Stored data
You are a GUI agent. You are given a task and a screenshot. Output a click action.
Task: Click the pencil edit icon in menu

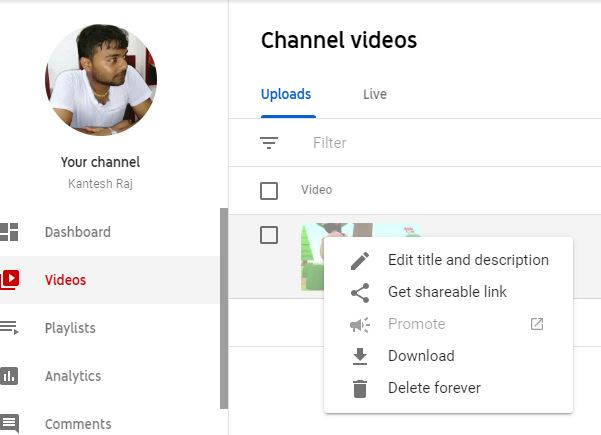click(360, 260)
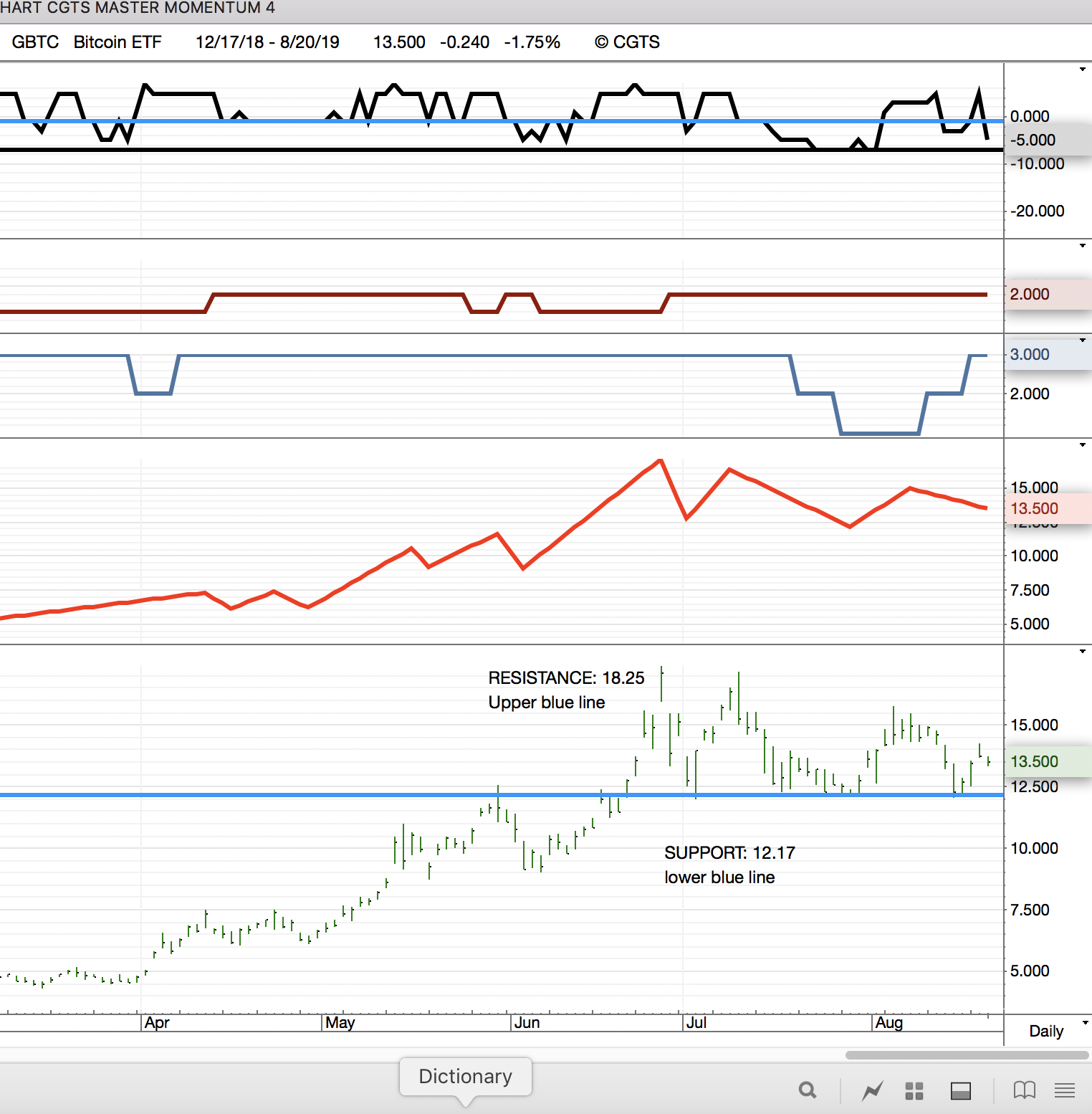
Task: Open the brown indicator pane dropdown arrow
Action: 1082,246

...

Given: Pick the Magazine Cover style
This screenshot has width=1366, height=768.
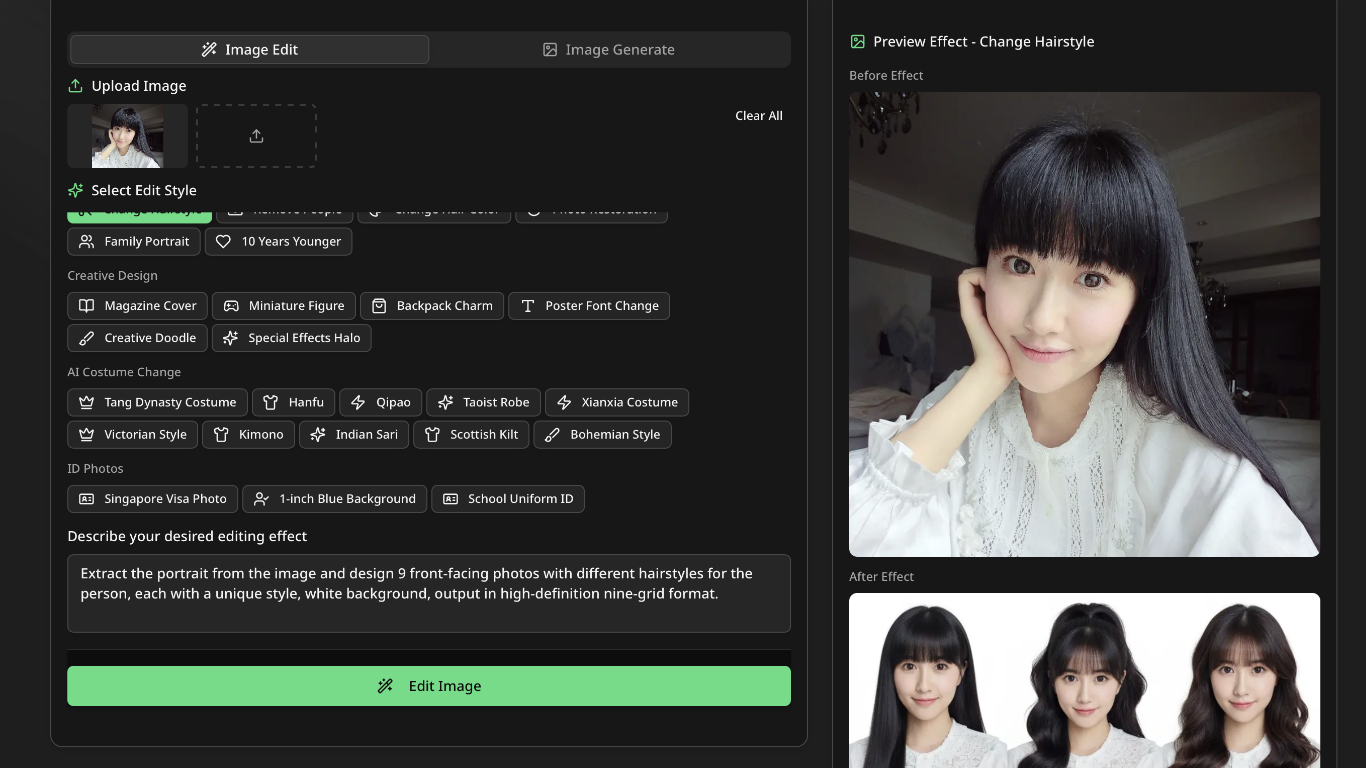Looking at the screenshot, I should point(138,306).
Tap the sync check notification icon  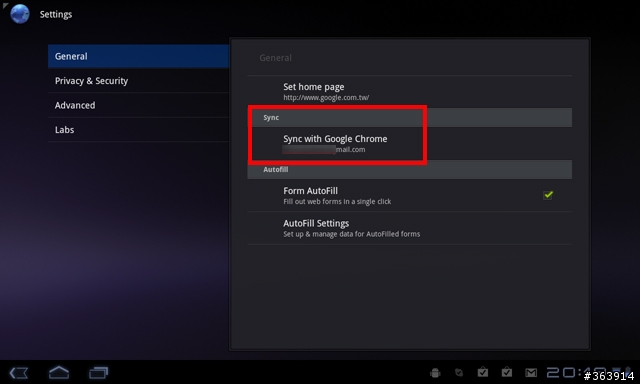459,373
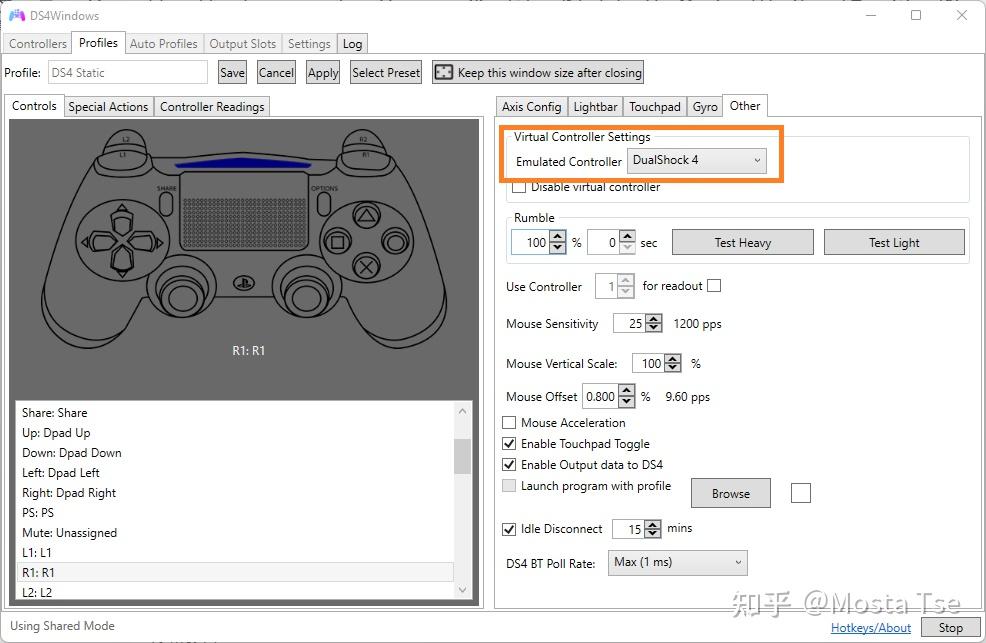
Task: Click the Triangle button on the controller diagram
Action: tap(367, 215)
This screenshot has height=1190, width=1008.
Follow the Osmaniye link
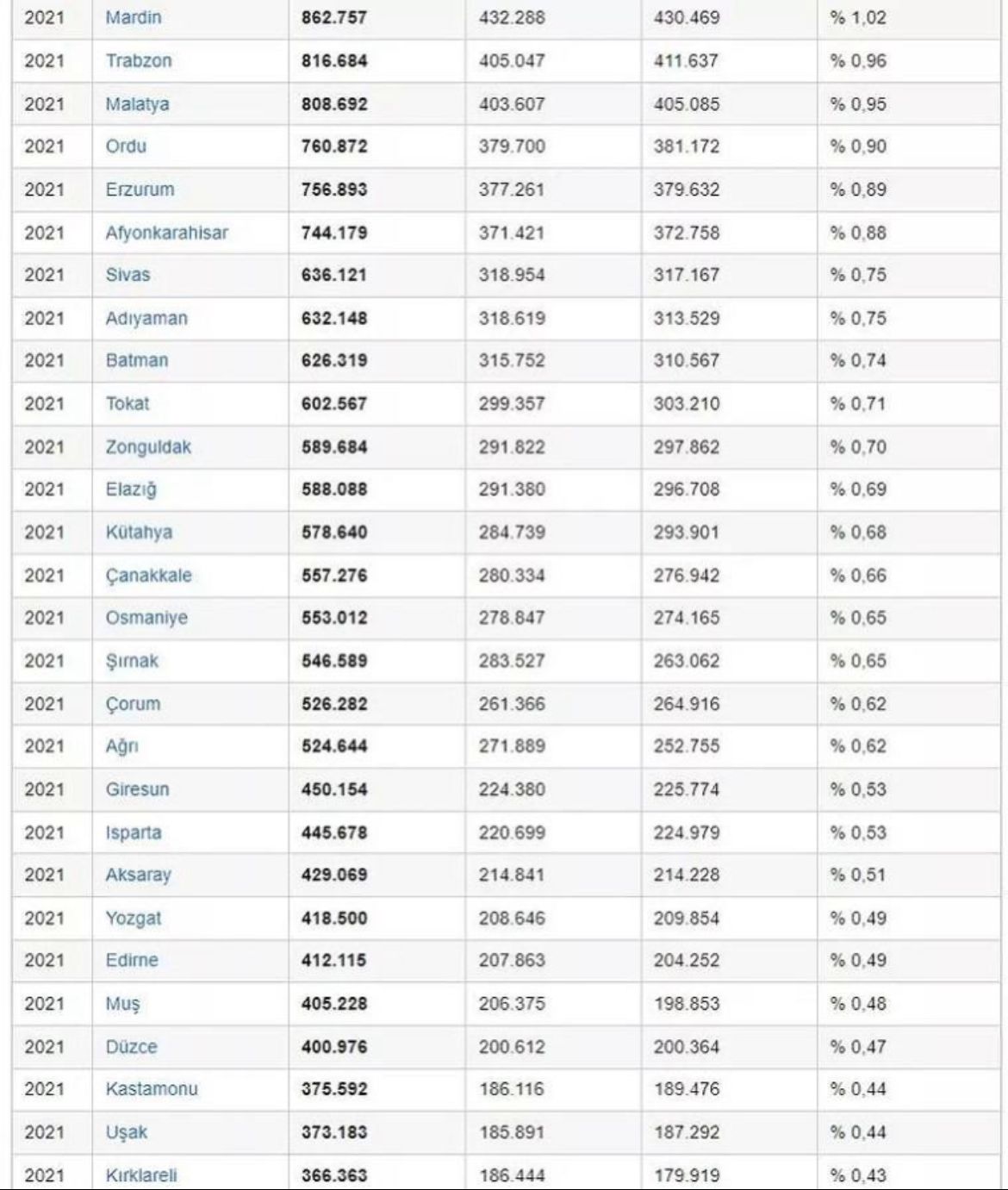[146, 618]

...

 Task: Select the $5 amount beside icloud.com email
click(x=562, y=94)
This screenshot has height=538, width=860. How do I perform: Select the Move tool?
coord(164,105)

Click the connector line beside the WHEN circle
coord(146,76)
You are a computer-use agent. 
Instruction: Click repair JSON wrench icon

Exercise goal:
Please copy every line of the data that carries the string "agent".

Answer to this task:
You are a GUI agent. You are given a task and a screenshot. Output a click action.
You are a computer-use agent. 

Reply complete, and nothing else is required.